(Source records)
════════════════

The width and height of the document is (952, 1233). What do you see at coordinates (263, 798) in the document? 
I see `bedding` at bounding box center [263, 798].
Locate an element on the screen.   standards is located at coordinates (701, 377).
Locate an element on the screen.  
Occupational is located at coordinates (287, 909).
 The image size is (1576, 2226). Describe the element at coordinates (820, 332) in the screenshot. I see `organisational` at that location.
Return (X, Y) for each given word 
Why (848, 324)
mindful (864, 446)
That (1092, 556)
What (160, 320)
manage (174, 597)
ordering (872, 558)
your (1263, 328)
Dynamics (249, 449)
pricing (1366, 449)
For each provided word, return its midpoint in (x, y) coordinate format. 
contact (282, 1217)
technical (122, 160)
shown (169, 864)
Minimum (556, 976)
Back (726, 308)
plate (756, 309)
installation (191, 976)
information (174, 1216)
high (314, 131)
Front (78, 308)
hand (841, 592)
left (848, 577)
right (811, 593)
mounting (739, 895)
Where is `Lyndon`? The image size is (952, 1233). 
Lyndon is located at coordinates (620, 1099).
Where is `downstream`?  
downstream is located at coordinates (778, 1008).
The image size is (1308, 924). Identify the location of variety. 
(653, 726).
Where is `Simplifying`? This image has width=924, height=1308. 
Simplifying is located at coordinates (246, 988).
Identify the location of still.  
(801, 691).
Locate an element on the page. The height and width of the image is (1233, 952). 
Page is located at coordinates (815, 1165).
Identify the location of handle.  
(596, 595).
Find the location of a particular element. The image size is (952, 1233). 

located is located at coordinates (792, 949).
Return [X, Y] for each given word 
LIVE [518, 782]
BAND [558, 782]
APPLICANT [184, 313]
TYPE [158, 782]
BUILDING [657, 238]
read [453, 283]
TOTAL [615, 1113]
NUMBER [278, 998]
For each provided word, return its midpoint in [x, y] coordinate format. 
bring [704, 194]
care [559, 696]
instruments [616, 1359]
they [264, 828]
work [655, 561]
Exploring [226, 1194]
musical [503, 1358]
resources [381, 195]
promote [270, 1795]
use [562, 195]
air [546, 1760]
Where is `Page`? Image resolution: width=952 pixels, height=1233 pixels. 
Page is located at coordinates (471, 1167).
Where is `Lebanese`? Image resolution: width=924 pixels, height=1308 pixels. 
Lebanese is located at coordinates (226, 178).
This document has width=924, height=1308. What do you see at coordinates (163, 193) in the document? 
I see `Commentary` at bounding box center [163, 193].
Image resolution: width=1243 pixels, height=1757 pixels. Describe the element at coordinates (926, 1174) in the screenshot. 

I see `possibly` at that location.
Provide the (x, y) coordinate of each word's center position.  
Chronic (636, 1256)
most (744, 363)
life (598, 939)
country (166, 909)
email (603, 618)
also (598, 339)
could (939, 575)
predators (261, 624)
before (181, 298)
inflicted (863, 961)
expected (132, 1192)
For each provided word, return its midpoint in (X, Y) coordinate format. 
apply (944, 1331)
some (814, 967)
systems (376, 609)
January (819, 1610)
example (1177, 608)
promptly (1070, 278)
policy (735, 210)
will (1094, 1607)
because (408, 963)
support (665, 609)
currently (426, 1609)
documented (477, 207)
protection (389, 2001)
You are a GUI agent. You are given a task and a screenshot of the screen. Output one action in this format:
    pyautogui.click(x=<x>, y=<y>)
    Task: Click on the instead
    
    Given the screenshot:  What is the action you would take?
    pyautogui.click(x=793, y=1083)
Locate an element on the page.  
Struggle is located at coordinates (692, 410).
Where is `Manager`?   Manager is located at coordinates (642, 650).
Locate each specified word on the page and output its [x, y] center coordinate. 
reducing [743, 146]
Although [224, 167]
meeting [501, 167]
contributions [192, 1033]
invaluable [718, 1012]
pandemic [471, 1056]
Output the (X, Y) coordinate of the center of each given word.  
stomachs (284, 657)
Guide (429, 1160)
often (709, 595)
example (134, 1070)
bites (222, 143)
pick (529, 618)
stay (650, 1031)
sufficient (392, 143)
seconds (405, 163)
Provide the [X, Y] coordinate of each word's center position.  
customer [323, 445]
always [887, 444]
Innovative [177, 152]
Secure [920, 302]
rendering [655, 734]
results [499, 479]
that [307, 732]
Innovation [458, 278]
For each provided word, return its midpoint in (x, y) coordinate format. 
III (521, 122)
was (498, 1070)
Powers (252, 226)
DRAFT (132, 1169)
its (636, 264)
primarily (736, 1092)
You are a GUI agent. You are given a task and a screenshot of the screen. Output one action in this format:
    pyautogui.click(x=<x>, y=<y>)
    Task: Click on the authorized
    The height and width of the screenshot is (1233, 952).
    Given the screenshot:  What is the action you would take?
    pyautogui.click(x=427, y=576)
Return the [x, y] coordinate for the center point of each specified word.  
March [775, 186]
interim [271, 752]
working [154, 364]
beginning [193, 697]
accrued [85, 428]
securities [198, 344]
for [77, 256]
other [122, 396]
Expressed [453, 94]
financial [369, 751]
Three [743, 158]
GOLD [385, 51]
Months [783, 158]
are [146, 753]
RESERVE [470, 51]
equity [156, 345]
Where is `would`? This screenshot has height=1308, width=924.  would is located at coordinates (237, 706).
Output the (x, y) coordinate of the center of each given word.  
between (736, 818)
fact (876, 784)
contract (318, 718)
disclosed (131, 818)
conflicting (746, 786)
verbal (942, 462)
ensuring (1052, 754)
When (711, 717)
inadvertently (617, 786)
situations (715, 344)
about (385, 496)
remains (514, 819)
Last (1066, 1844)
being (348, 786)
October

════════════════

[CHALLENGE]
Rewrite all of the source records, swapping "Identify the location of" for "Find the position of" and leaving everything else unchanged.

[FULL RESPONSE]
The width and height of the document is (952, 1233). What do you see at coordinates (263, 798) in the document? 
I see `bedding` at bounding box center [263, 798].
Locate an element on the screen.   standards is located at coordinates (701, 377).
Locate an element on the screen.  
Occupational is located at coordinates (287, 909).
 The image size is (1576, 2226). Describe the element at coordinates (820, 332) in the screenshot. I see `organisational` at that location.
Return (X, Y) for each given word 
Why (848, 324)
mindful (864, 446)
That (1092, 556)
What (160, 320)
manage (174, 597)
ordering (872, 558)
your (1263, 328)
Dynamics (249, 449)
pricing (1366, 449)
For each provided word, return its midpoint in (x, y) coordinate format. 
contact (282, 1217)
technical (122, 160)
shown (169, 864)
Minimum (556, 976)
Back (726, 308)
plate (756, 309)
installation (191, 976)
information (174, 1216)
high (314, 131)
Front (78, 308)
hand (841, 592)
left (848, 577)
right (811, 593)
mounting (739, 895)
Where is `Lyndon`? The image size is (952, 1233). 
Lyndon is located at coordinates (620, 1099).
Where is `downstream`?  
downstream is located at coordinates (778, 1008).
The image size is (1308, 924). Find the position of variety. 
(653, 726).
Where is `Simplifying`? This image has width=924, height=1308. 
Simplifying is located at coordinates (246, 988).
Find the position of still.  
(801, 691).
Locate an element on the page. The height and width of the image is (1233, 952). 
Page is located at coordinates (815, 1165).
Find the position of handle.  
(596, 595).
Find the location of a particular element. The image size is (952, 1233). 

located is located at coordinates (792, 949).
Return [X, Y] for each given word 
LIVE [518, 782]
BAND [558, 782]
APPLICANT [184, 313]
TYPE [158, 782]
BUILDING [657, 238]
read [453, 283]
TOTAL [615, 1113]
NUMBER [278, 998]
For each provided word, return its midpoint in [x, y] coordinate format. 
bring [704, 194]
care [559, 696]
instruments [616, 1359]
they [264, 828]
work [655, 561]
Exploring [226, 1194]
musical [503, 1358]
resources [381, 195]
promote [270, 1795]
use [562, 195]
air [546, 1760]
Where is `Page`? Image resolution: width=952 pixels, height=1233 pixels. 
Page is located at coordinates (471, 1167).
Where is `Lebanese`? Image resolution: width=924 pixels, height=1308 pixels. 
Lebanese is located at coordinates (226, 178).
This document has width=924, height=1308. What do you see at coordinates (163, 193) in the document? 
I see `Commentary` at bounding box center [163, 193].
Image resolution: width=1243 pixels, height=1757 pixels. Describe the element at coordinates (926, 1174) in the screenshot. 

I see `possibly` at that location.
Provide the (x, y) coordinate of each word's center position.  
Chronic (636, 1256)
most (744, 363)
life (598, 939)
country (166, 909)
email (603, 618)
also (598, 339)
could (939, 575)
predators (261, 624)
before (181, 298)
inflicted (863, 961)
expected (132, 1192)
For each provided word, return its midpoint in (X, Y) coordinate format. 
apply (944, 1331)
some (814, 967)
systems (376, 609)
January (819, 1610)
example (1177, 608)
promptly (1070, 278)
policy (735, 210)
will (1094, 1607)
because (408, 963)
support (665, 609)
currently (426, 1609)
documented (477, 207)
protection (389, 2001)
You are a GUI agent. You are given a task and a screenshot of the screen. Output one action in this format:
    pyautogui.click(x=<x>, y=<y>)
    Task: Click on the instead
    
    Given the screenshot:  What is the action you would take?
    pyautogui.click(x=793, y=1083)
Locate an element on the page.  
Struggle is located at coordinates (692, 410).
Where is `Manager`?   Manager is located at coordinates (642, 650).
Locate each specified word on the page and output its [x, y] center coordinate. 
reducing [743, 146]
Although [224, 167]
meeting [501, 167]
contributions [192, 1033]
invaluable [718, 1012]
pandemic [471, 1056]
Output the (X, Y) coordinate of the center of each given word.  
stomachs (284, 657)
Guide (429, 1160)
often (709, 595)
example (134, 1070)
bites (222, 143)
pick (529, 618)
stay (650, 1031)
sufficient (392, 143)
seconds (405, 163)
Provide the [X, Y] coordinate of each word's center position.  
customer [323, 445]
always [887, 444]
Innovative [177, 152]
Secure [920, 302]
rendering [655, 734]
results [499, 479]
that [307, 732]
Innovation [458, 278]
For each provided word, return its midpoint in (x, y) coordinate format. 
III (521, 122)
was (498, 1070)
Powers (252, 226)
DRAFT (132, 1169)
its (636, 264)
primarily (736, 1092)
You are a GUI agent. You are given a task and a screenshot of the screen. Output one action in this format:
    pyautogui.click(x=<x>, y=<y>)
    Task: Click on the authorized
    The height and width of the screenshot is (1233, 952).
    Given the screenshot:  What is the action you would take?
    pyautogui.click(x=427, y=576)
Return the [x, y] coordinate for the center point of each specified word.  
March [775, 186]
interim [271, 752]
working [154, 364]
beginning [193, 697]
accrued [85, 428]
securities [198, 344]
for [77, 256]
other [122, 396]
Expressed [453, 94]
financial [369, 751]
Three [743, 158]
GOLD [385, 51]
Months [783, 158]
are [146, 753]
RESERVE [470, 51]
equity [156, 345]
Where is `would`? This screenshot has height=1308, width=924.  would is located at coordinates (237, 706).
Output the (x, y) coordinate of the center of each given word.  
between (736, 818)
fact (876, 784)
contract (318, 718)
disclosed (131, 818)
conflicting (746, 786)
verbal (942, 462)
ensuring (1052, 754)
When (711, 717)
inadvertently (617, 786)
situations (715, 344)
about (385, 496)
remains (514, 819)
Last (1066, 1844)
being (348, 786)
October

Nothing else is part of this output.